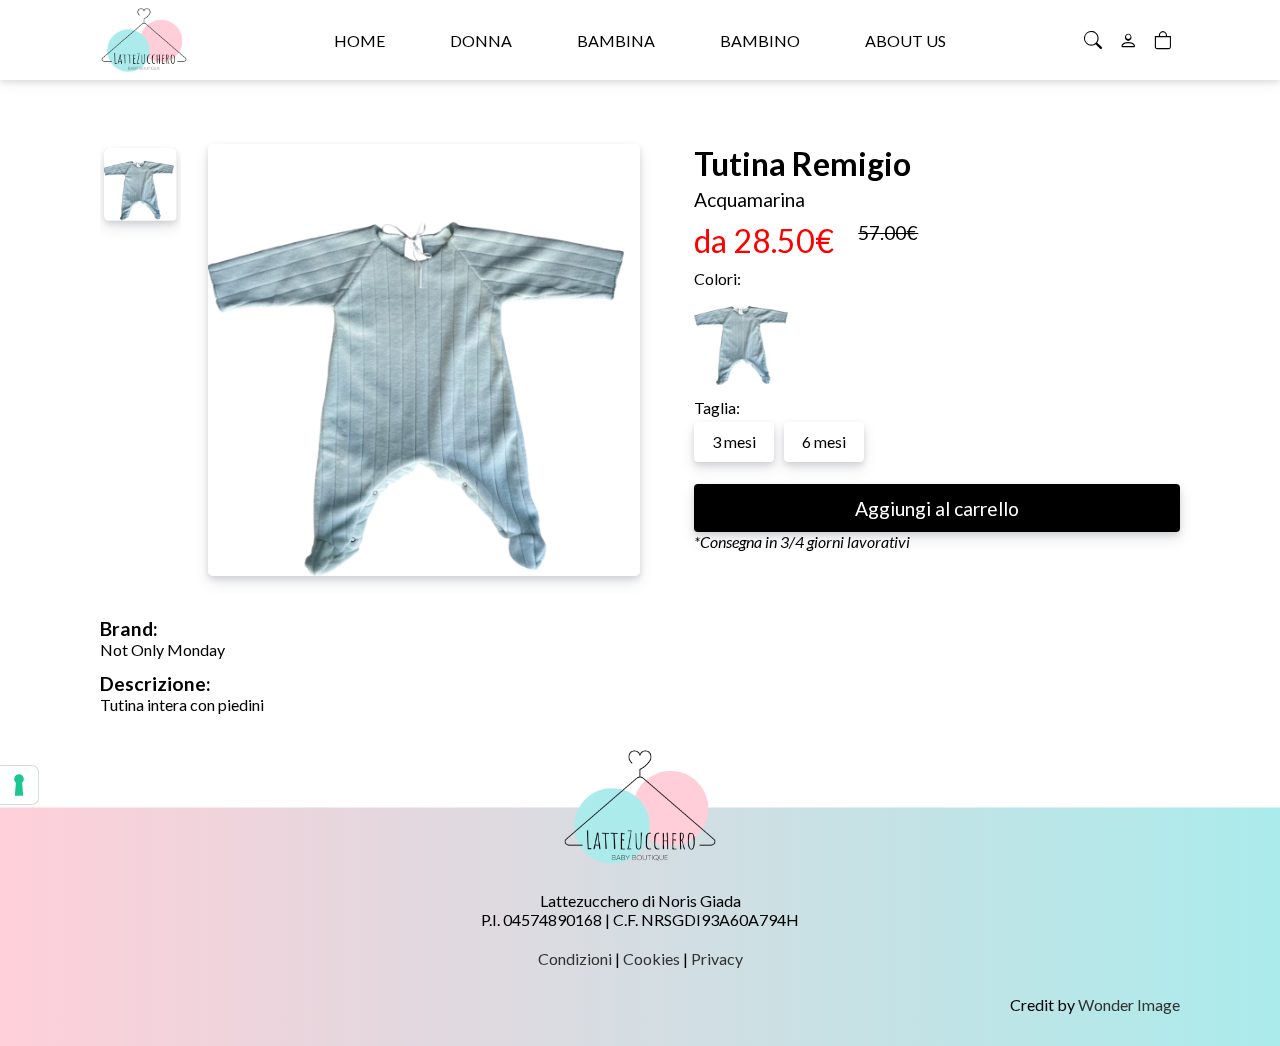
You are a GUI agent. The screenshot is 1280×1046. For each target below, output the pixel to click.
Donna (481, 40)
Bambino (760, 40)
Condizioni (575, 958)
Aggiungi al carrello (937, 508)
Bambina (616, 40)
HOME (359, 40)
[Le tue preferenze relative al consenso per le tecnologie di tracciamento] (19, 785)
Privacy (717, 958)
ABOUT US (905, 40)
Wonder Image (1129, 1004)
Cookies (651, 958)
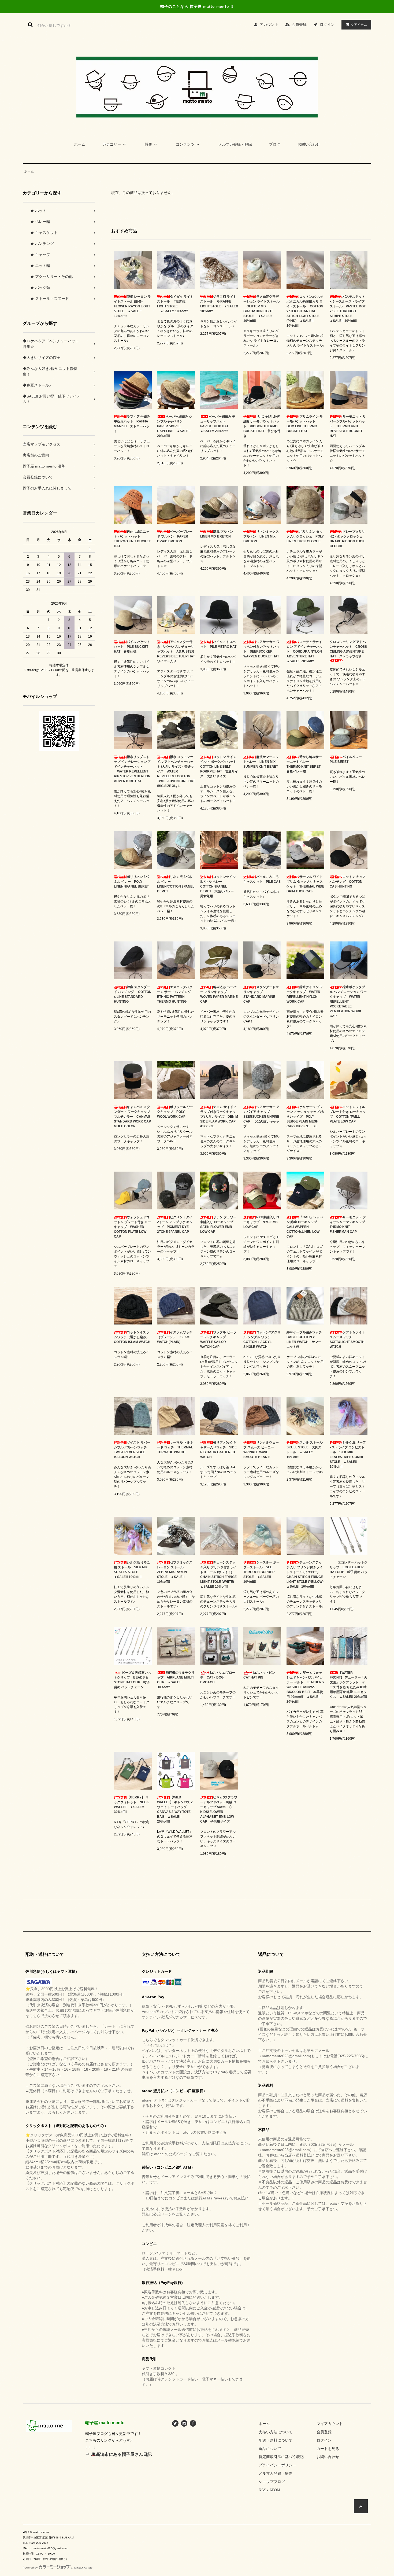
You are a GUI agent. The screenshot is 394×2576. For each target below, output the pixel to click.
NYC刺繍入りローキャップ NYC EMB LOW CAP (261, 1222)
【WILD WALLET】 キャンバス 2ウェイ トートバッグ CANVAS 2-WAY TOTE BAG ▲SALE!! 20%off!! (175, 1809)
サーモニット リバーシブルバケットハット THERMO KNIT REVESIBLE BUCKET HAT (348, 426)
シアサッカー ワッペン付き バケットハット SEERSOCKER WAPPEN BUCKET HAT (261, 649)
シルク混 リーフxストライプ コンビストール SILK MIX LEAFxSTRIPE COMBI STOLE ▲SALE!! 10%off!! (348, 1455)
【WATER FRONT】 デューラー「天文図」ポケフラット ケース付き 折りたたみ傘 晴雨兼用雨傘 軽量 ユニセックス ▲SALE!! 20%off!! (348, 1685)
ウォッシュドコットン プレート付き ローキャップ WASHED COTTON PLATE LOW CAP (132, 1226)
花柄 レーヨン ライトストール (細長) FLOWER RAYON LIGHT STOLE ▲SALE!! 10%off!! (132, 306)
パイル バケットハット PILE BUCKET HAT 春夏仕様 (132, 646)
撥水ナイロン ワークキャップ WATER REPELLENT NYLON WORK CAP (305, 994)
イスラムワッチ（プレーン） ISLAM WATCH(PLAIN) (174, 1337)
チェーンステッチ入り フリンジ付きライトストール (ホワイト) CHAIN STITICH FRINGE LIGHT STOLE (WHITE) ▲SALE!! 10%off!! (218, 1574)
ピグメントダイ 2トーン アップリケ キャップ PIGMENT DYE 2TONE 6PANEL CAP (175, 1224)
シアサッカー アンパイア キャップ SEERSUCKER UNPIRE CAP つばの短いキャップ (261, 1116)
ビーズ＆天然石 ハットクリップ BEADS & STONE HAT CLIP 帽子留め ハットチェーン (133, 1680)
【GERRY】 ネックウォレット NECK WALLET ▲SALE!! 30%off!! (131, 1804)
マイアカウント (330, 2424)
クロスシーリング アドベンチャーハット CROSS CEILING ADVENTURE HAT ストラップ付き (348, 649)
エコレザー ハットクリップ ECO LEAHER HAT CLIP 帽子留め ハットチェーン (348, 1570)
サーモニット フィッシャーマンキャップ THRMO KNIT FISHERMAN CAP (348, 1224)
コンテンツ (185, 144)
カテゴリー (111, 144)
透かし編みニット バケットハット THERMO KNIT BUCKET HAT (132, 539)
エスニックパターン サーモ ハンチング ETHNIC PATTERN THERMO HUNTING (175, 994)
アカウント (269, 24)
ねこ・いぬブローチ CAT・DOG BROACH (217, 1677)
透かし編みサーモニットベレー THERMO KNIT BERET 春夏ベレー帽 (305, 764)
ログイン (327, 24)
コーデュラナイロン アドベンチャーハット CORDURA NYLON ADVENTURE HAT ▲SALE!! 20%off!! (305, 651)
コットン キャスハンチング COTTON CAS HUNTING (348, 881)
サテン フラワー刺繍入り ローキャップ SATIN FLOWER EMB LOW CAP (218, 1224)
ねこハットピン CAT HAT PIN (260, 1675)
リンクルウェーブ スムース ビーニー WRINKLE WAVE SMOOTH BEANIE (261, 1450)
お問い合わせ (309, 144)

...

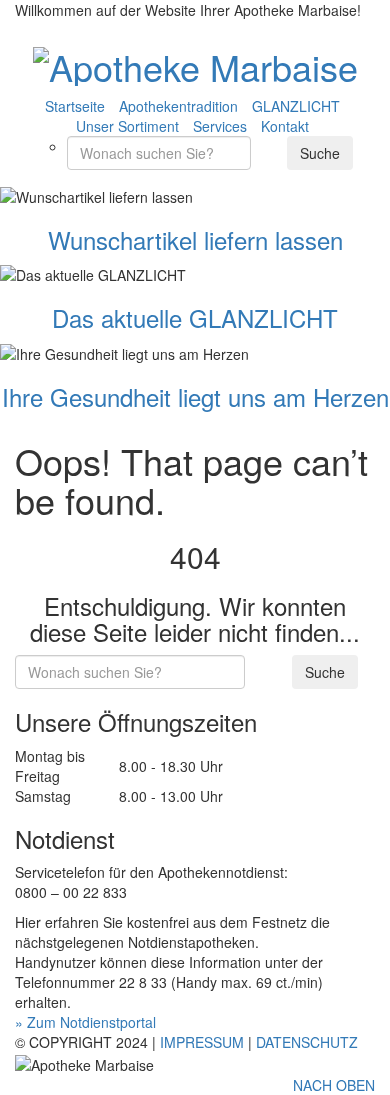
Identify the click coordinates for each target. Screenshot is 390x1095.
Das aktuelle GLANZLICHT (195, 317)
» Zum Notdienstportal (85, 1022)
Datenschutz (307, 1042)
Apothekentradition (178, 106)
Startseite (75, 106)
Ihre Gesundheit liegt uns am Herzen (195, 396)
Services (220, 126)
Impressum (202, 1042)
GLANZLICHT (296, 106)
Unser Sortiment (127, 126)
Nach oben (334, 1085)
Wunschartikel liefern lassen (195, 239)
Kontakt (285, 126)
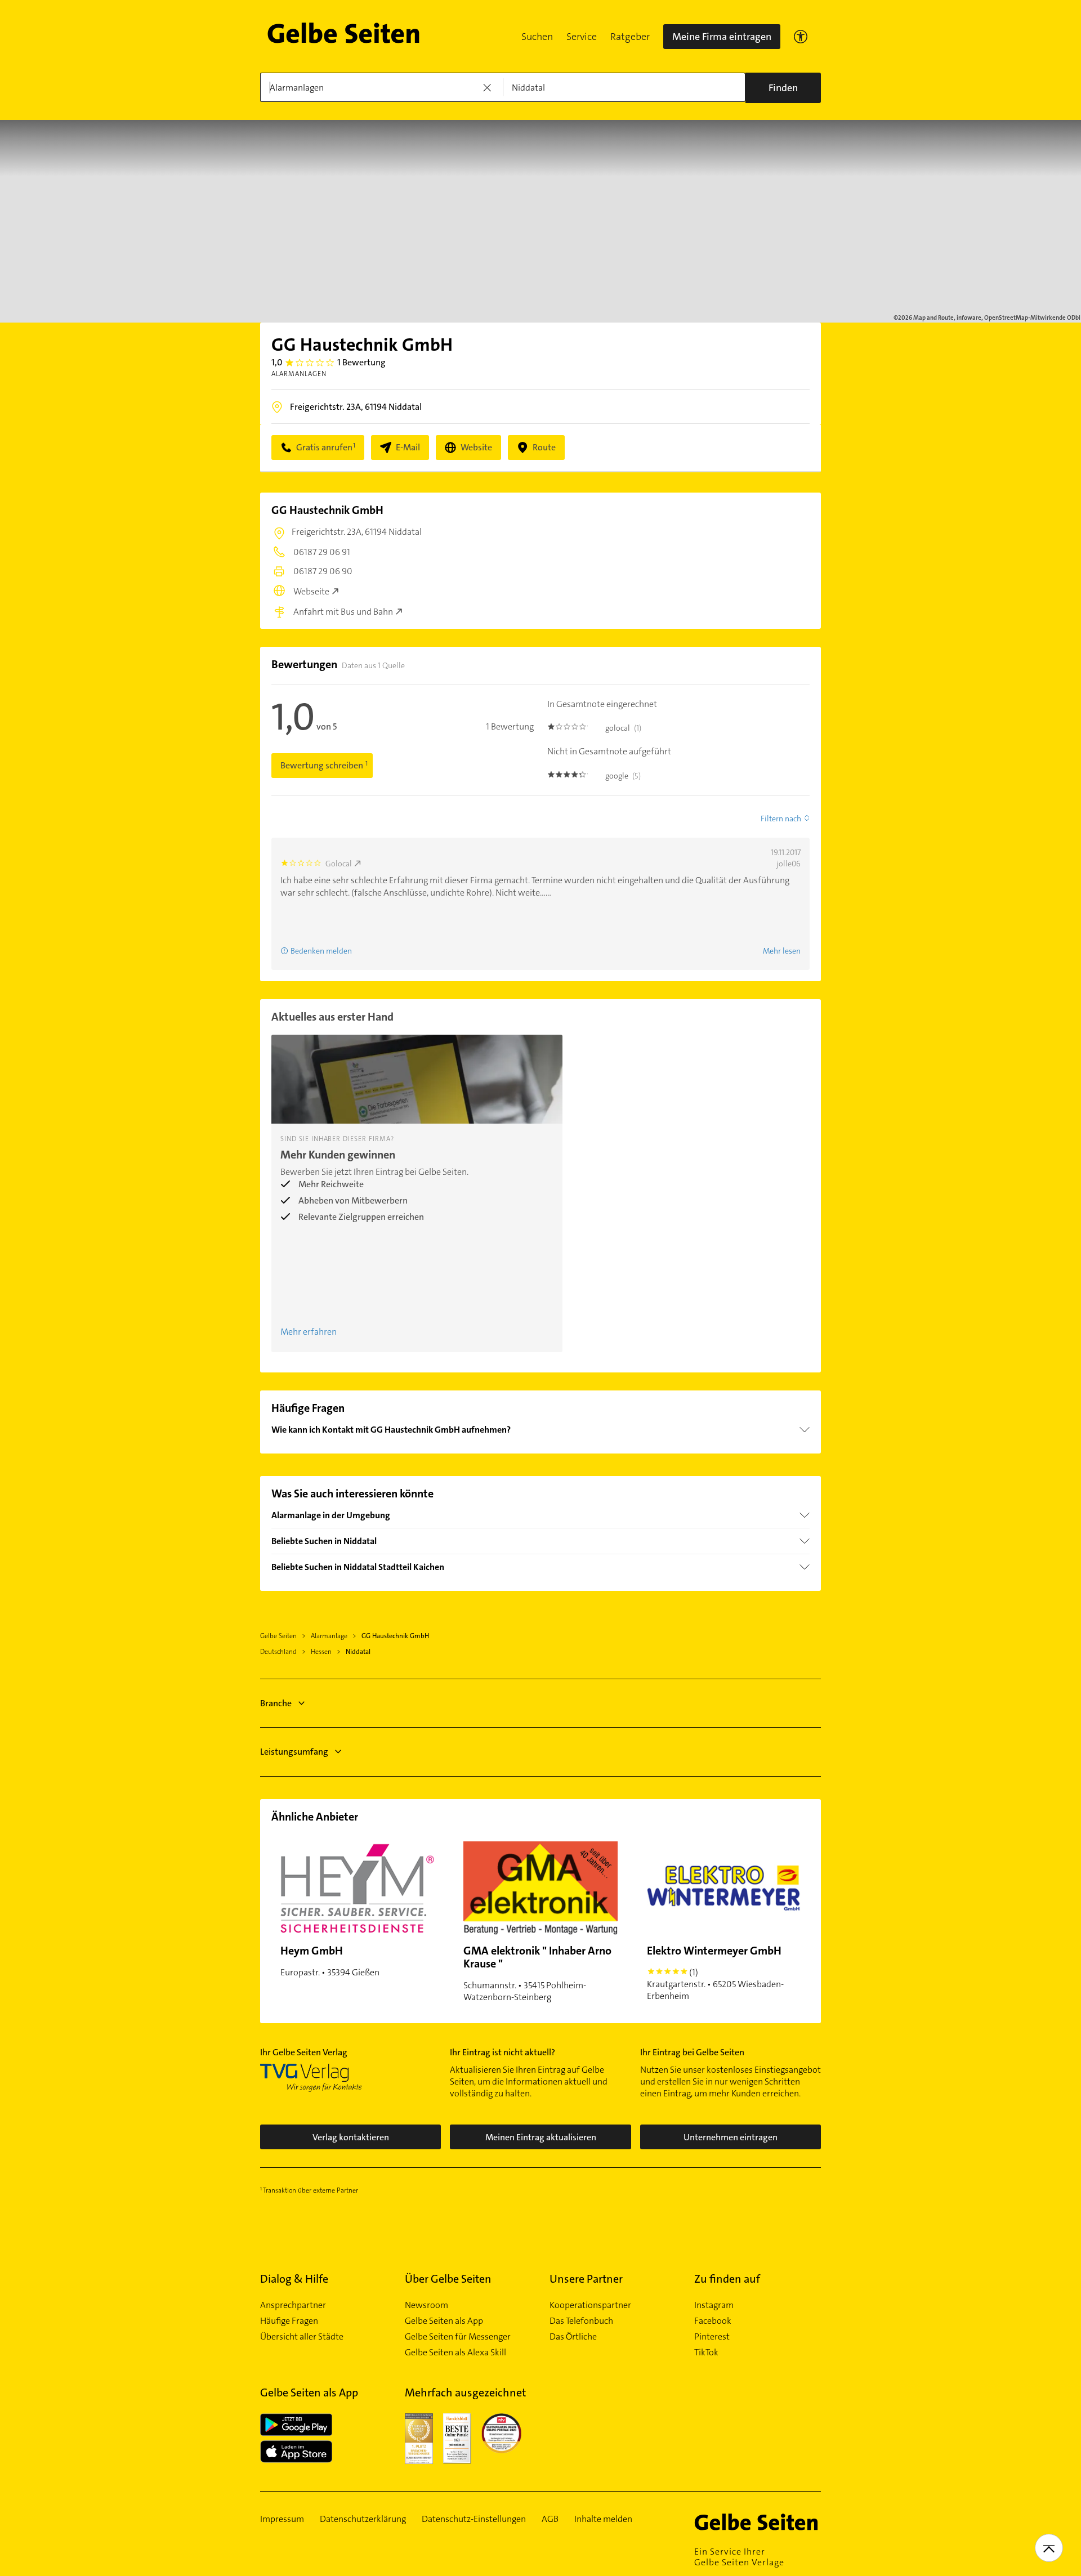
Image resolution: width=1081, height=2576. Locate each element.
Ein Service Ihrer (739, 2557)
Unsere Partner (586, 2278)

* * *

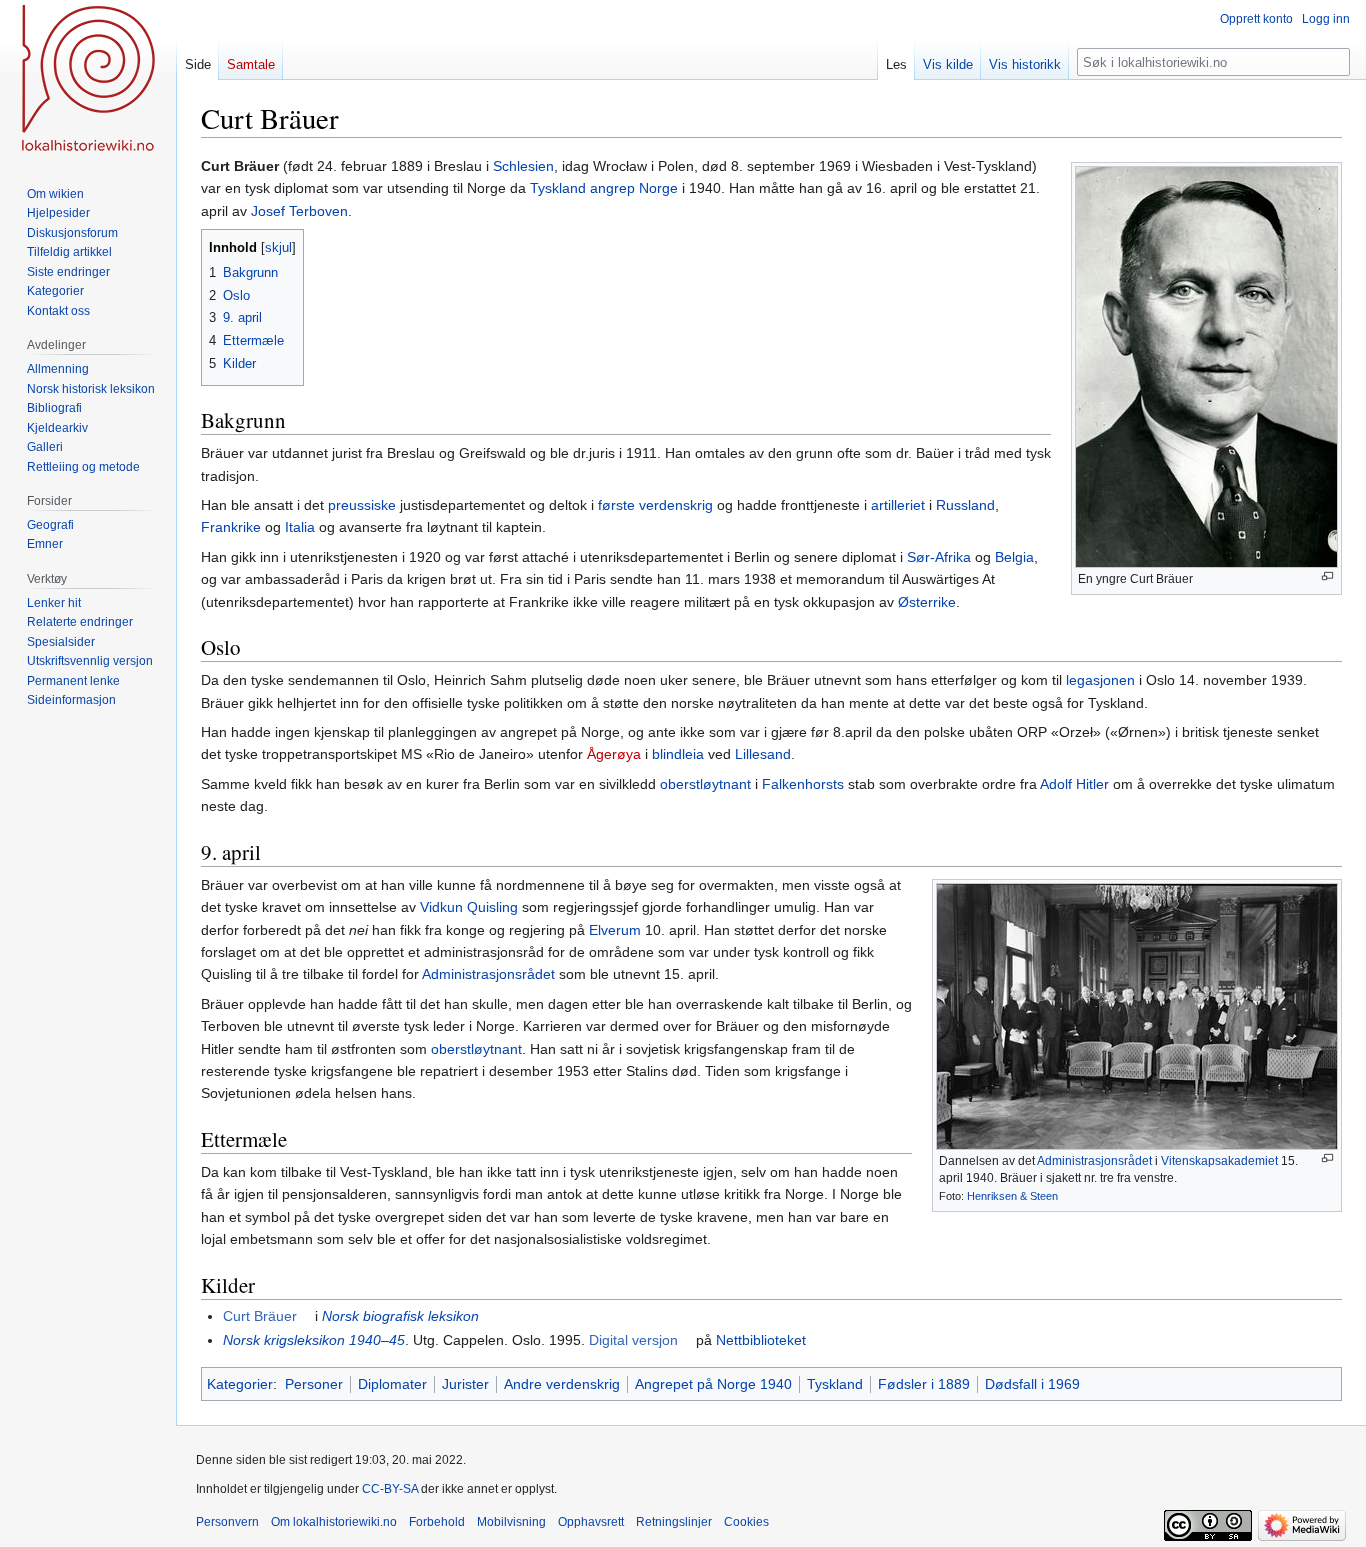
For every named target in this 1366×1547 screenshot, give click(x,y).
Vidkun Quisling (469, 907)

» **DESCRIPTION OF THE TASK**:
Leave the pictures out, and transcribe exactly the lines above starting at the one that contains "Donna (481, 40)" and ending at the one that contains "20%off!! (175, 1809)".

» **ANSWER TO THE EXERCISE**:
Donna (481, 40)
Bambino (760, 40)
Condizioni (575, 958)
Aggiungi al carrello (937, 508)
Bambina (616, 40)
HOME (359, 40)
[Le tue preferenze relative al consenso per le tecnologie di tracciamento] (19, 785)
Privacy (717, 958)
ABOUT US (905, 40)
Wonder Image (1129, 1004)
Cookies (651, 958)
You are a GUI agent. The screenshot is 394×2576. For each target below, output the pixel to click.
NYC刺繍入りローキャップ NYC EMB LOW CAP (261, 1222)
【WILD WALLET】 キャンバス 2ウェイ トートバッグ CANVAS 2-WAY TOTE BAG ▲SALE!! 20%off!! (175, 1809)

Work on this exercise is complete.